Rabbi Amy Hertz to leave Rodef Shalom when contract expires

Rabbi Amy Hertz to leave Rodef Shalom when contract expires

Rabbi Amy Hertz
Rabbi Amy Hertz

Rabbi Amy Hertz will be leaving Rodef Shalom Congregation this June at the conclusion of her five-year contract.

Since coming to Pittsburgh following her ordination from the Cincinnati campus of the Hebrew Union College-Jewish Institute of Religion in 2008, Hertz has been Rodef Shalom’s assistant and associate rabbi, and was the congregation’s first director of lifelong learning.

Hertz notified the congregation’s leadership in September that she would “pursue new professional opportunities” at the end of her current contract, according to a notice sent to congregants from Rabbi Aaron Bisno, Rodef Shalom’s senior rabbi, and Ann Roth, president of the congregation.

“I’m incredibly grateful for what Rabbi Hertz has brought to out community,” Bisno told the Chronicle. “Her energy, her enthusiasm and her ideas have been an important part of what we’ve achieved these past four years. And I’m confident we will be able to build on what she has done here.”

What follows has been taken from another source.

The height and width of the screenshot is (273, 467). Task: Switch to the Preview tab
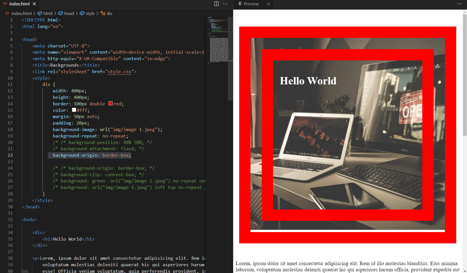251,4
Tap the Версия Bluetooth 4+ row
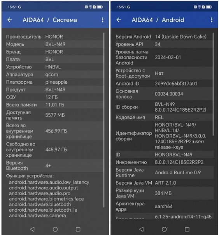Image resolution: width=219 pixels, height=235 pixels. coord(54,165)
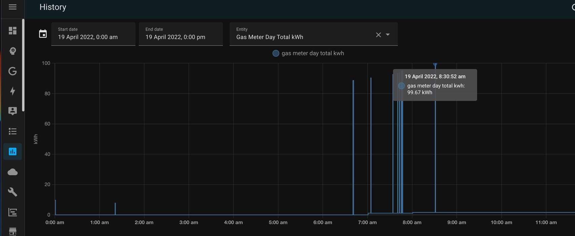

Hertz currently is one of three rabbis at Rodef Shalom, along with Bisno and Rabbi Sharyn Henry. The congregation’s new strategic plan, Bisno said, will provide for two rabbis, but the congregation is expecting to create new positions to engage with various segments of the Rodef Shalom community.

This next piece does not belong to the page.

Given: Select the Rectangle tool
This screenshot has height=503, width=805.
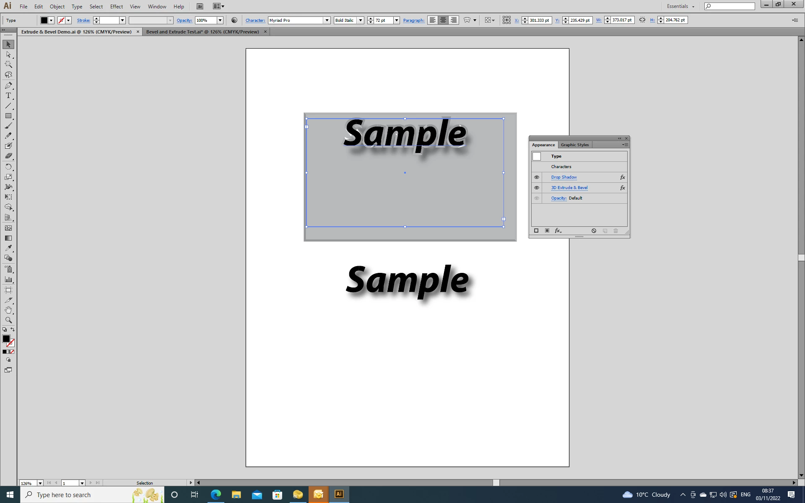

“We are looking at different configurations to see how we can serve our community best,” Roth said.

During her tenure at Rodef Shalom, Hertz has worked with children and teens to engage with the congregation’s religious school, its Family Center and its youth group.

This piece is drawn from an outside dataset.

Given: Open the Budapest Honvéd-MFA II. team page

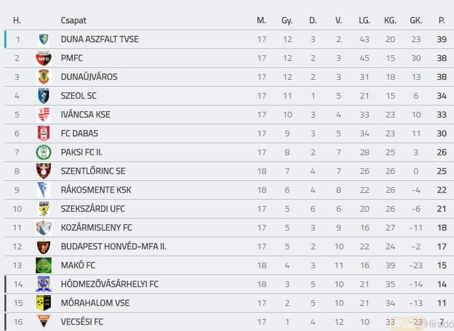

“She’s a warm and thoughtful person who has engaged beautifully with all our generations,” said Roth. “She just does that with ease. She’s marvelous with programming and a great presence on the bima. We have a really good history of training great rabbis, and she’s one of them.”

In an email to the Chronicle, Hertz said that she was grateful for the opportunity to have served Rodef Shalom for the last five years.

“I am especially thankful to the members of the community who welcomed me so warmly as their rabbi,” she said. “I am proud of the relationships that I have been able to build and the successes we have shared together, especially in the area of youth and families. I am looking forward to new opportunities in the rabbinate, and to serving the Jewish people.”

A farewell event will be planned in the next several months, Roth said.

“This was her decision,” Roth said. “We love Amy. I think this was just the natural course of things. She will be missed. We want her to know we were blessed by her presence.”